Collect all lines from the records below that include the word "agent".

# DATASET
· · · ·

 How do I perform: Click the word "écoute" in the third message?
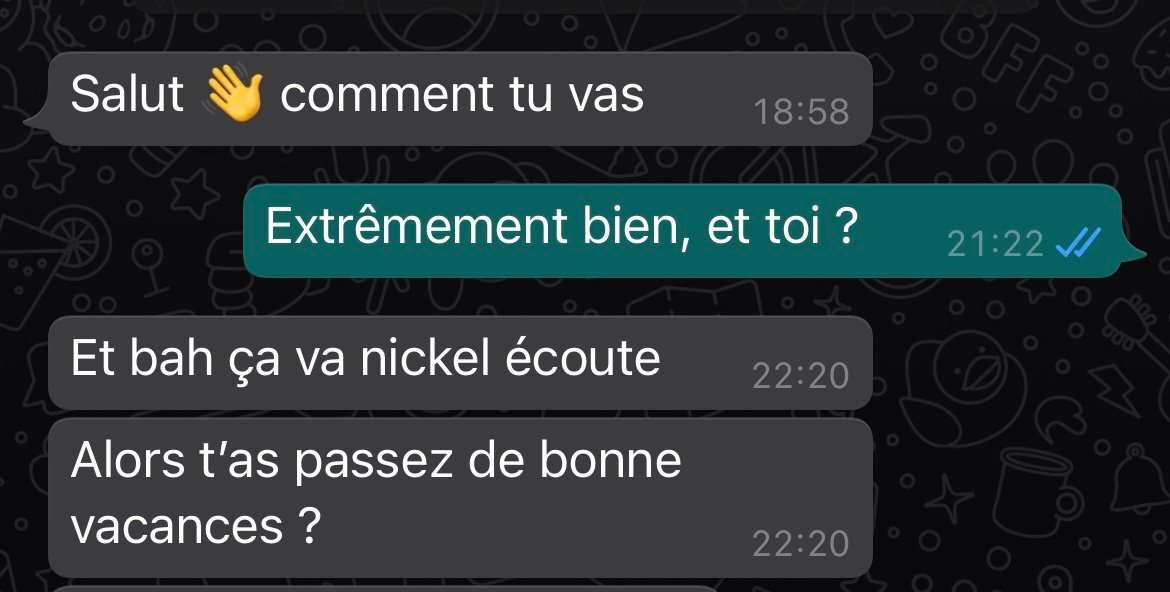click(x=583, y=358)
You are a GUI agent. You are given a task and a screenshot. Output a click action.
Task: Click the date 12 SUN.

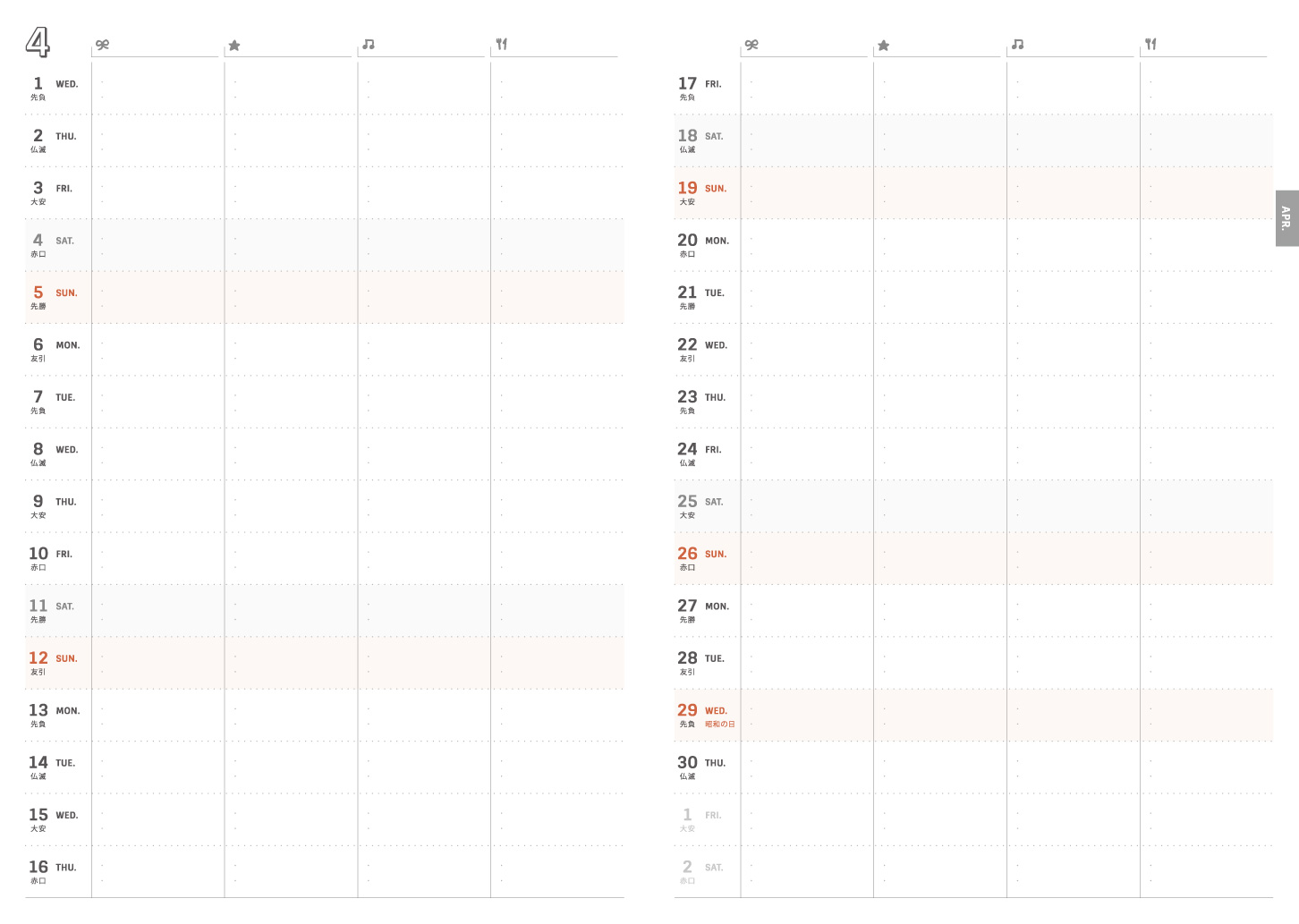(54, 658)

· · · ·

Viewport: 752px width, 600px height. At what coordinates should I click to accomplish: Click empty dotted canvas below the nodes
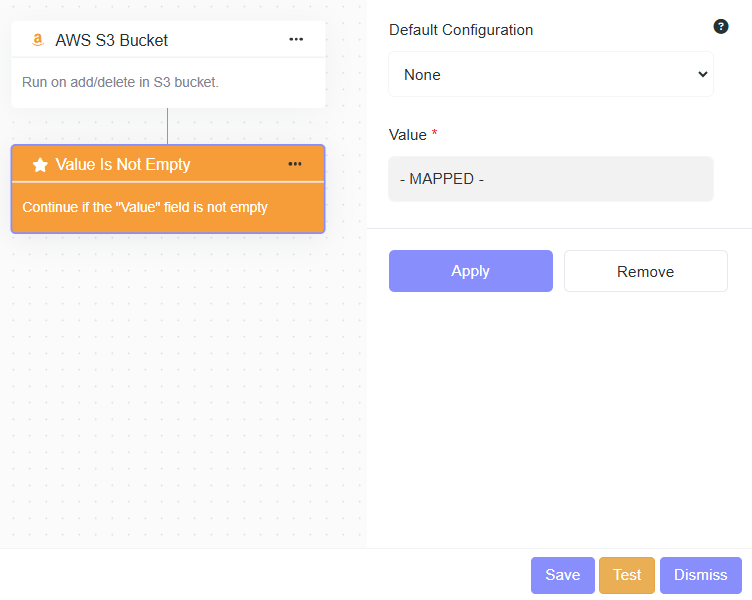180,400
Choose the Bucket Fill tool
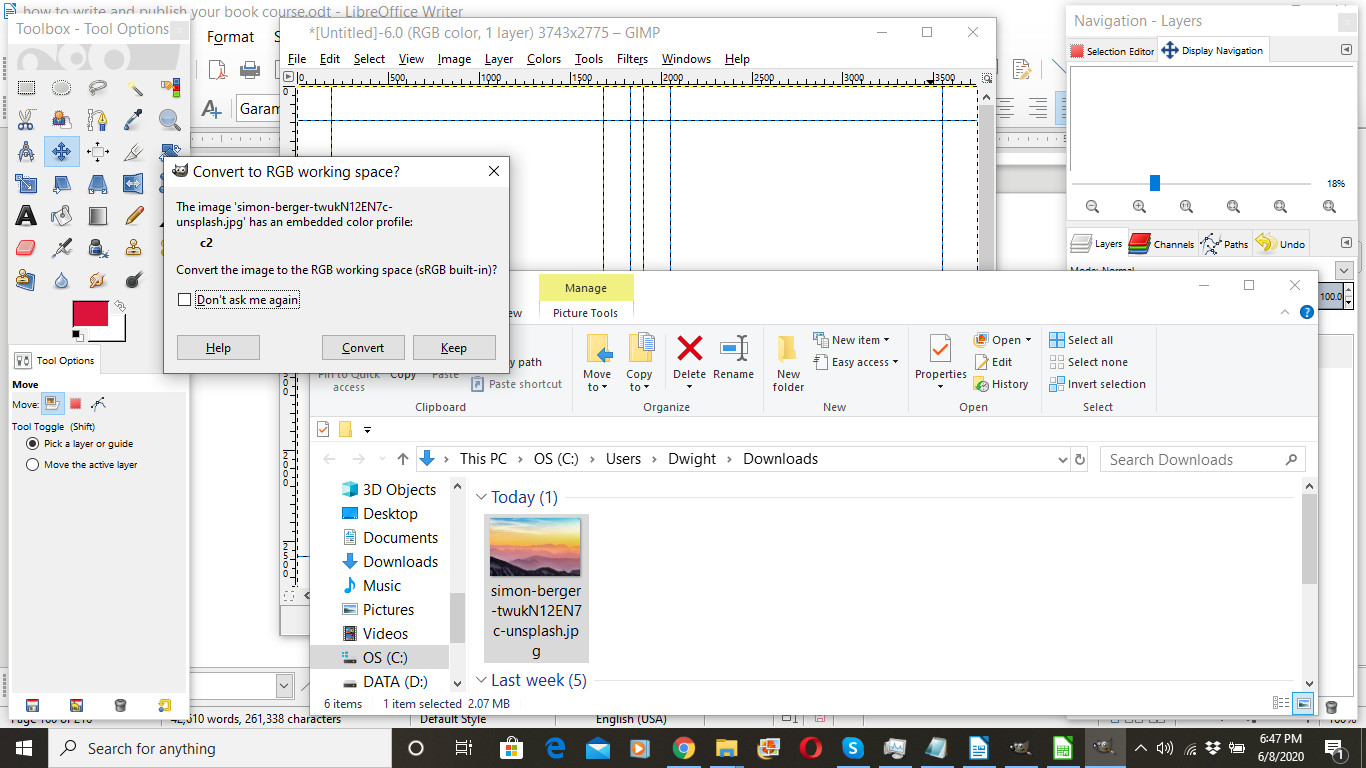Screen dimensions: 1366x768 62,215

· · · ·

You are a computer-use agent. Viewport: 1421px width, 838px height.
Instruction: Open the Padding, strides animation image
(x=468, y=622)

· · · ·

# WRITTEN ANSWER
You are a GUI agent. You are given a task and a screenshot. Output a click action.
You are a computer-use agent. Viewport: 1421px width, 838px height.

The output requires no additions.